Data excerpts: Begin

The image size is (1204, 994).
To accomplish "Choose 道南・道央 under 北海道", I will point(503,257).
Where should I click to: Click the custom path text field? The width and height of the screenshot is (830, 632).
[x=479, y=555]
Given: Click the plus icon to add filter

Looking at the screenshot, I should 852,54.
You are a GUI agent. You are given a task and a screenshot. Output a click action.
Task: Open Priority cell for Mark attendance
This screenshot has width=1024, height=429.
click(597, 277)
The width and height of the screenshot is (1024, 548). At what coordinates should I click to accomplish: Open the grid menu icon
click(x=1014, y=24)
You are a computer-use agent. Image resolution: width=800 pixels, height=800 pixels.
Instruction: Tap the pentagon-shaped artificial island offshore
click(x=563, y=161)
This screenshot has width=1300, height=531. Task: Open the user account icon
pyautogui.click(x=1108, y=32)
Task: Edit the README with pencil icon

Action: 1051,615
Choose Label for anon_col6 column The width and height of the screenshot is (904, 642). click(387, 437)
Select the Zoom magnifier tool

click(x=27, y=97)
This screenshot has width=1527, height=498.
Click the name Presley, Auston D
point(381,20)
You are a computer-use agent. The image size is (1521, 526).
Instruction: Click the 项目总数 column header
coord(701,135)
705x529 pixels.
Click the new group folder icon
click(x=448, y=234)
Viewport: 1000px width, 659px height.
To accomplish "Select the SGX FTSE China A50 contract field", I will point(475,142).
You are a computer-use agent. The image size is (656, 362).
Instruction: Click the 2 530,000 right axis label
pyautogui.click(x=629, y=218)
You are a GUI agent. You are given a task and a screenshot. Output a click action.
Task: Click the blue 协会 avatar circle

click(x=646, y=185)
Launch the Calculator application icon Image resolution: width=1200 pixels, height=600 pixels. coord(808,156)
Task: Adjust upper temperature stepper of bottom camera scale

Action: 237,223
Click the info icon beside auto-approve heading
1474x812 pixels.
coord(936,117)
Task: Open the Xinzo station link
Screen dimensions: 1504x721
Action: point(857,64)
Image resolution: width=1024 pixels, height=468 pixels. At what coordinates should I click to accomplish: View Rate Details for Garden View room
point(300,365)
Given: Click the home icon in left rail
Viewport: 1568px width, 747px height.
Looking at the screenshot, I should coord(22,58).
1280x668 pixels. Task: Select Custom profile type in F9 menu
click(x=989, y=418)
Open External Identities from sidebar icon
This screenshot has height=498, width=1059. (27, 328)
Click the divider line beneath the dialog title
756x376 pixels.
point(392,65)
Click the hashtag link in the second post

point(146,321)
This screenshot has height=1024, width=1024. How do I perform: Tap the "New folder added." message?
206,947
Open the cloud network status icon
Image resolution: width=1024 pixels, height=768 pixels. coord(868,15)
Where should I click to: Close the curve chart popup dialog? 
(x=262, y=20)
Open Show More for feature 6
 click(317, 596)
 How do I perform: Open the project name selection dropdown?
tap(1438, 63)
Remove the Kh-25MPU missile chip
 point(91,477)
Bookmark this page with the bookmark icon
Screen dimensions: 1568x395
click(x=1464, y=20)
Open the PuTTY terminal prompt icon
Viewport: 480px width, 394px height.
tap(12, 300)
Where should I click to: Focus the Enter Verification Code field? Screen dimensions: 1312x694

Data excerpts: End

Reproduce the material above in full, exactly.

The image size is (1204, 994).
To accomplish "Choose 道南・道央 under 北海道", I will point(503,257).
Where should I click to: Click the custom path text field? The width and height of the screenshot is (830, 632).
[x=479, y=555]
Given: Click the plus icon to add filter

Looking at the screenshot, I should 852,54.
You are a GUI agent. You are given a task and a screenshot. Output a click action.
Task: Open Priority cell for Mark attendance
This screenshot has width=1024, height=429.
click(597, 277)
The width and height of the screenshot is (1024, 548). At what coordinates should I click to accomplish: Open the grid menu icon
click(x=1014, y=24)
You are a computer-use agent. Image resolution: width=800 pixels, height=800 pixels.
Instruction: Tap the pentagon-shaped artificial island offshore
click(x=563, y=161)
This screenshot has width=1300, height=531. Task: Open the user account icon
pyautogui.click(x=1108, y=32)
Task: Edit the README with pencil icon

Action: 1051,615
Choose Label for anon_col6 column The width and height of the screenshot is (904, 642). click(387, 437)
Select the Zoom magnifier tool

click(x=27, y=97)
This screenshot has width=1527, height=498.
Click the name Presley, Auston D
point(381,20)
You are a computer-use agent. The image size is (1521, 526).
Instruction: Click the 项目总数 column header
coord(701,135)
705x529 pixels.
Click the new group folder icon
click(x=448, y=234)
Viewport: 1000px width, 659px height.
To accomplish "Select the SGX FTSE China A50 contract field", I will point(475,142).
You are a computer-use agent. The image size is (656, 362).
Instruction: Click the 2 530,000 right axis label
pyautogui.click(x=629, y=218)
You are a GUI agent. You are given a task and a screenshot. Output a click action.
Task: Click the blue 协会 avatar circle

click(x=646, y=185)
Launch the Calculator application icon Image resolution: width=1200 pixels, height=600 pixels. coord(808,156)
Task: Adjust upper temperature stepper of bottom camera scale

Action: 237,223
Click the info icon beside auto-approve heading
1474x812 pixels.
coord(936,117)
Task: Open the Xinzo station link
Screen dimensions: 1504x721
Action: point(857,64)
Image resolution: width=1024 pixels, height=468 pixels. At what coordinates should I click to accomplish: View Rate Details for Garden View room
point(300,365)
Given: Click the home icon in left rail
Viewport: 1568px width, 747px height.
Looking at the screenshot, I should coord(22,58).
1280x668 pixels. Task: Select Custom profile type in F9 menu
click(x=989, y=418)
Open External Identities from sidebar icon
This screenshot has height=498, width=1059. (27, 328)
Click the divider line beneath the dialog title
756x376 pixels.
point(392,65)
Click the hashtag link in the second post

point(146,321)
This screenshot has height=1024, width=1024. How do I perform: Tap the "New folder added." message?
206,947
Open the cloud network status icon
Image resolution: width=1024 pixels, height=768 pixels. coord(868,15)
Where should I click to: Close the curve chart popup dialog? 
(x=262, y=20)
Open Show More for feature 6
 click(317, 596)
 How do I perform: Open the project name selection dropdown?
tap(1438, 63)
Remove the Kh-25MPU missile chip
 point(91,477)
Bookmark this page with the bookmark icon
Screen dimensions: 1568x395
click(x=1464, y=20)
Open the PuTTY terminal prompt icon
Viewport: 480px width, 394px height.
tap(12, 300)
Where should I click to: Focus the Enter Verification Code field? Screen dimensions: 1312x694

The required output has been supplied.